3DCGでアニメ支える 富山市ヤングカンパニー大賞、映像制作業のマルコ

若いクリエーターが制作に励むマルコのスタジオ=富山市秋吉

若者中心、雇用に貢献

 成長が期待される創業2~10年の企業をたたえる「富山市ヤングカンパニー大賞」の表彰式が25日、富山市総曲輪の富山商工会議所ビルで開かれ、大賞に選ばれた映像制作業マルコ(富山市秋吉、小川耕平社長)をはじめ4社に賞状が贈られた。マルコは4年で約40本のアニメーション制作に携わっている技術力、地元の雇用創出や女性活躍の取り組みが評価された。富山市と富山商議所が主催し23回目。北日本新聞社共催。

 アニメ業界では、手描きの質感と、3Dコンピューターグラフィックス(CG)特有の滑らかな動きを融合させたスタイルが人気を集めてきている。マルコは多岐にわたる制作工程のうち3DCG部分を担う。

 青森県出身の小川社長は南砺市のアニメ制作会社「P・A・WORKS」に入り、3DCGデザイナーとしてのキャリアをスタートさせた。フリーでの活動を経て2019年、オリジナルのアニメ映画制作を目指して東京で起業した。

 設立間もなくして新型コロナウイルス禍となり、リモートワークを導入。外部との打ち合わせにもオンライン会議が定着したことから、快適な職場環境を求めて21年にJターンで富山市へ本社を移した。

 実務を通して技術を学ぶOJTでクリエーター育成を強化。年間10本のペースで制作に取り組んでおり、「キングダム」「SPY×FAMILY(スパイファミリー)」などの人気アニメに携わっている。

 地元出身者5人を含む従業員は15人で、平均年齢は27歳。時差出勤制度でライフスタイルに合わせた柔軟な働き方を可能にしている。9月には東京で働く社員のためのスタジオを杉並区に開設した。

 一つの工程に特化した専門会社から元請けへの進化を目指す。さらに人材の確保、育成に力を入れる考えで、小川社長は「富山を舞台にしたオリジナル作品を制作し、富山の魅力を世界に発信したい」と夢を語る。

◆会社概要◆ アニメーション3DCGを中心に手がける。2019年に東京で設立し、21年に富山市湊入船町に本社を移転。業務拡大で23年5月に同市秋吉に拠点を移した。従業員は15人。

成長企業4社を表彰

 表彰式には富山商議所の庵栄伸会頭や富山市の山本貴俊商工労働部長らが出席し、受賞した4社をたたえた。庵会頭が大賞のマルコの小川社長らに賞状などを手渡した。

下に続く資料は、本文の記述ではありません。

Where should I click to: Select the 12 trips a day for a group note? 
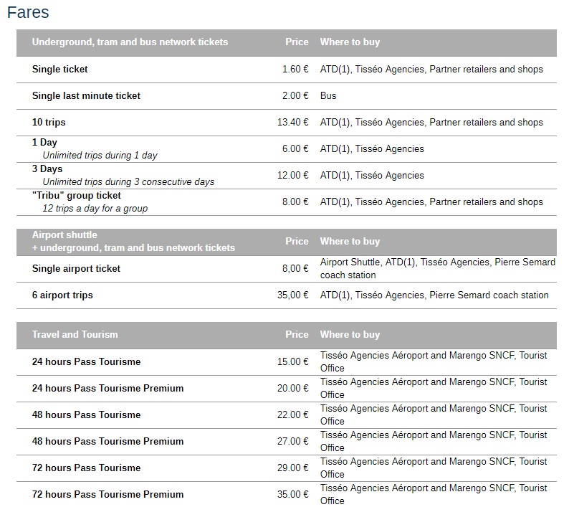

 優秀賞のUNIQUER(ユニーカー、上飯野、熊本哲也社長)、審査員特別賞のウエブル(中央通り、増子愛社長)とTOM’S CREW ENGLISH(トムズクルーイングリッシュ、新根塚町、フェンウィック多美代表)にも賞状などが贈られた。

 運営委員長の橋本淳富山商議所副会頭があいさつ。審査委員長で中小企業診断士の布目大剛氏が講評した。インバウンド(訪日客)関連のスタートアップ、WAmazing(ワメイジング、東京)の加藤史子CEOによる講演もあった。